▶ **PROBLEMS TO SOLVE**:
1: In the news column about Precious Jones, how fast was she driving when she was arrested in Lafayette County?
2: Return the passage of the column about Precious Jones from "She couldn’t drive, so" to "the drive again.", copied word for word.
** start DOCUMENT SEGMENT **
Just thinking about making the drive to Lafayette County gives Precious Jones the kind of anxiety that causes her body to shake, knees knocking, voice trembling, tears getting ready to fall.

Michael-John Voss, left, and Precious Jones, pose for a photo outside the Lafayette County Courthouse on Jan. 16, 2019. Photo provided by Michael-John Voss.
Last summer, she had to make the almost four-hour trek to the jail there 10 times.
She couldn’t drive, so her teenage son did that. He’d drop her off at jail, where she was doing 20 days — two days at a time on the weekends — for speeding. Then he’d head farther west to Kansas City to stay with family. Sometimes he’d have to sleep a bit in the car.
On Jan. 16, she had to make the drive again.
But this time, attorney Michael-John Voss was with her.
Voss is a lawyer with ArchCity Defenders, the nonprofit public-service law firm based in St. Louis. He started representing Jones after I wrote about her a couple of months ago. Jones is an example of how poor people are treated differently in the court system than those who have more financial means. That’s particularly the case in rural Missouri, where counties charge room and board for time spent in the county jail, and then use private probation companies that have an incentive to find violations that will send defendants back to jail.
Jones is 34 and lives in the Baden neighborhood of St. Louis. She works at the United Way of Greater St. Louis. On Mother’s Day weekend in 2017 she was arrested for speeding in Lafayette County. She was going dangerously fast — 120 miles per hour — and was put in jail. She pleaded guilty and was sentenced to six months in jail but execution of her sentence was suspended if she served 20 days of shock time.
Jones lost her driver’s license because of the ticket, and asked Associate Circuit Court Judge Kelly Rose if she could serve her time in the St. Louis jail. Rose said no. Then, on one of those long drives to Lafayette County, her car broke down. She was late to jail. The prosecutor sought to violate her probation because of it and send her to jail for six months.
For Voss, this was a story he had seen all too often in the municipalities in St. Louis County. He and his law firm helped draw attention to a similar scheme after the unrest in Ferguson. Those efforts led to reforms handed down by both the Missouri Legislature and the Missouri Supreme Court to try to limit the number of people being tossed in jail because they couldn’t afford traffic fines.
But the scheme — or versions of it — continued in circuit courts throughout Missouri.
When most poor defendants are brought before a judge on a probation violation, after their case is adjudicated, they often no longer have attorneys. That would have been the case for Jones, had Voss not taken her case.
He argued that her alleged probation violation was not intentional. She did all the time she was supposed to do. He asked the judge to recall the warrant that had been issued for her arrest.
Rose complied.
Jones is now free. Well, as free as a person can be who is still on probation until May 2020. She still has to pay the private probation company $30 a month, and send a form certifying her address and that she hasn’t gotten in trouble.
** end DOCUMENT SEGMENT **
** start SUPPLIED INFORMATION **
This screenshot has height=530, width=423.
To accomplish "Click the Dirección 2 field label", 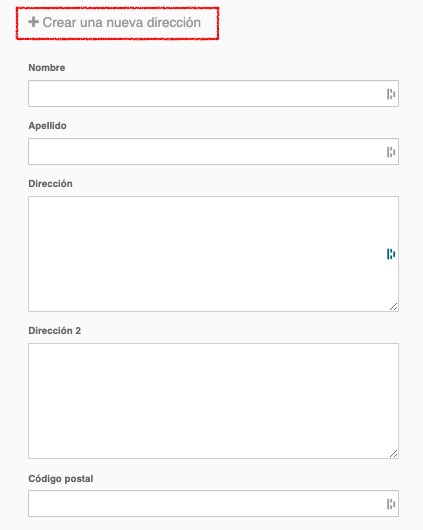I will [x=54, y=331].
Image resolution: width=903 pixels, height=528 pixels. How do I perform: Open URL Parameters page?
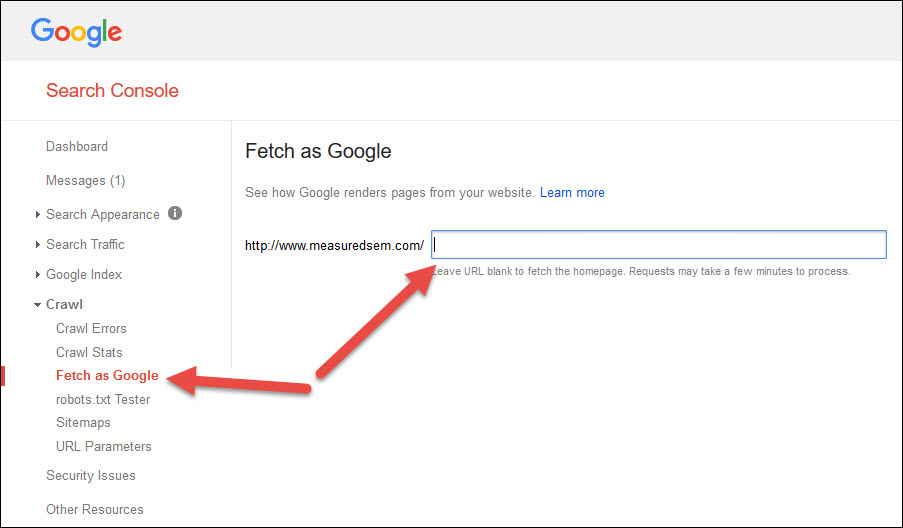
** end SUPPLIED INFORMATION **
▶ **ANSWERS BY TASK**:
1: 120 miles per hour

2:
She couldn’t drive, so her teenage son did that. He’d drop her off at jail, where she was doing 20 days — two days at a time on the weekends — for speeding. Then he’d head farther west to Kansas City to stay with family. Sometimes he’d have to sleep a bit in the car.
On Jan. 16, she had to make the drive again.